Task description: Copy out all of the material below word for word, leaving out the images.
=-=-=-=-=
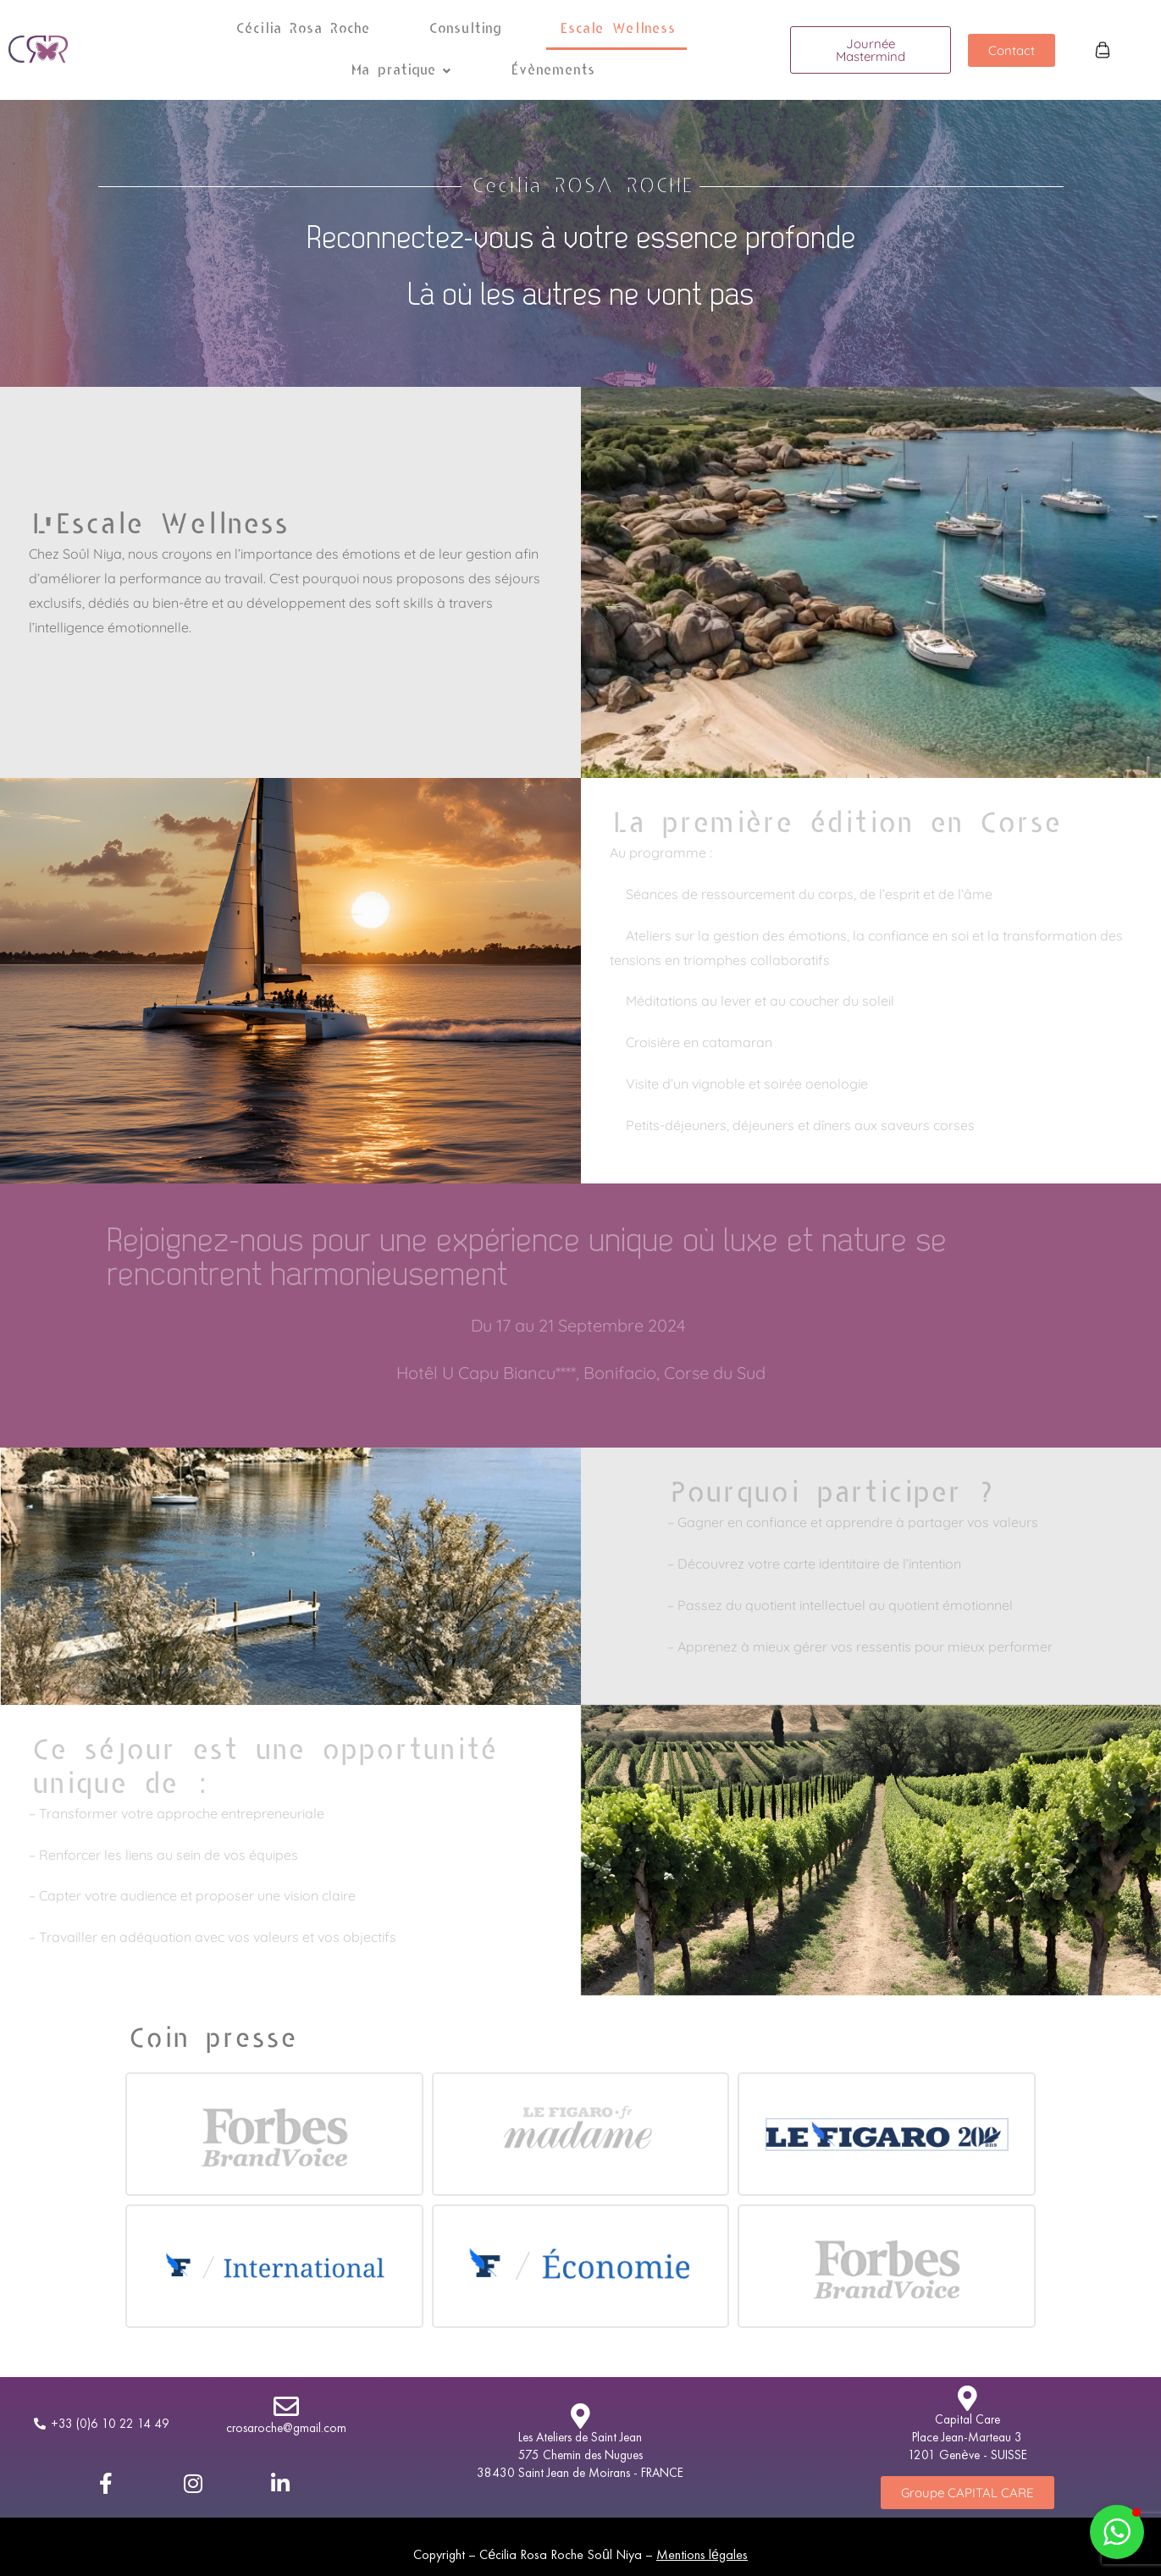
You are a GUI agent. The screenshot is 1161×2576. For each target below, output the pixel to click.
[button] (400, 70)
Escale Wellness (616, 28)
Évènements (552, 70)
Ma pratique (400, 70)
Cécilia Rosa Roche (301, 28)
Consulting (464, 28)
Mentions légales (702, 2554)
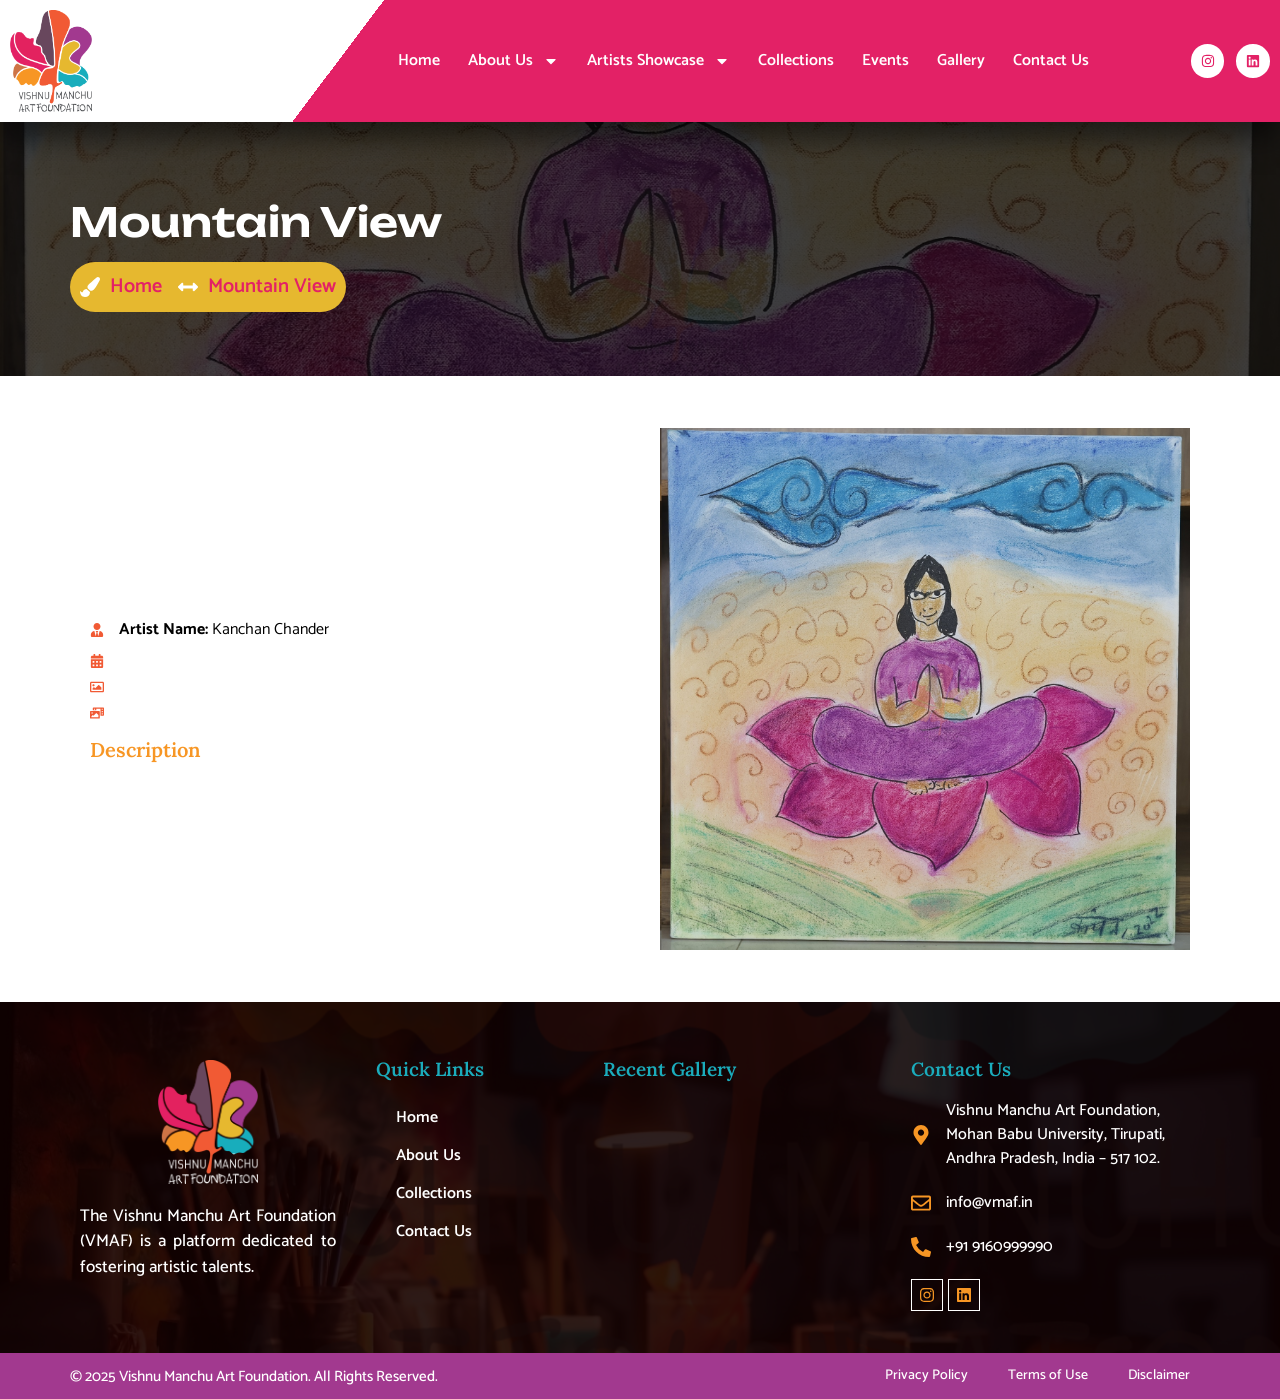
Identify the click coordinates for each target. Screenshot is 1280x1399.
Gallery (961, 60)
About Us (513, 61)
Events (885, 60)
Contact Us (1051, 60)
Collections (796, 60)
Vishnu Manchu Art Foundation (213, 1376)
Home (419, 60)
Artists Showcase (658, 61)
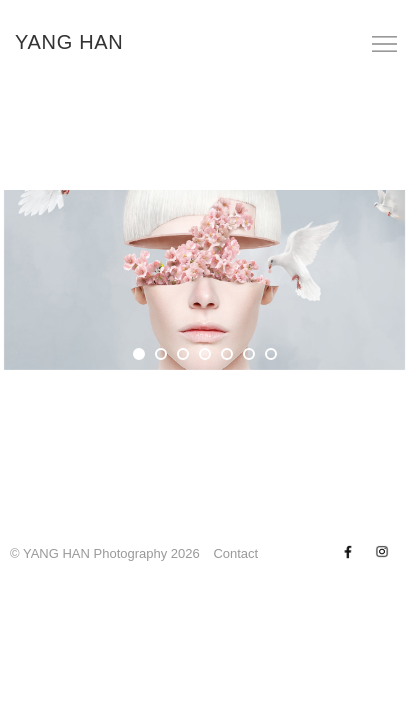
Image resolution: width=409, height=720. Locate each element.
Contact (235, 553)
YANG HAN (69, 42)
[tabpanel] (204, 280)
=-=-=-=-=
Output of the task:
You are a GUI agent. The screenshot is 1161×2576. For each target below, output the pixel to click.
[button] (400, 70)
Escale Wellness (616, 28)
Évènements (552, 70)
Ma pratique (400, 70)
Cécilia Rosa Roche (301, 28)
Consulting (464, 28)
Mentions légales (702, 2554)
Identify the click coordinates for each target. Screenshot is 1280x1399.
Gallery (961, 60)
About Us (513, 61)
Events (885, 60)
Contact Us (1051, 60)
Collections (796, 60)
Vishnu Manchu Art Foundation (213, 1376)
Home (419, 60)
Artists Showcase (658, 61)
Image resolution: width=409, height=720. Locate each element.
Contact (235, 553)
YANG HAN (69, 42)
[tabpanel] (204, 280)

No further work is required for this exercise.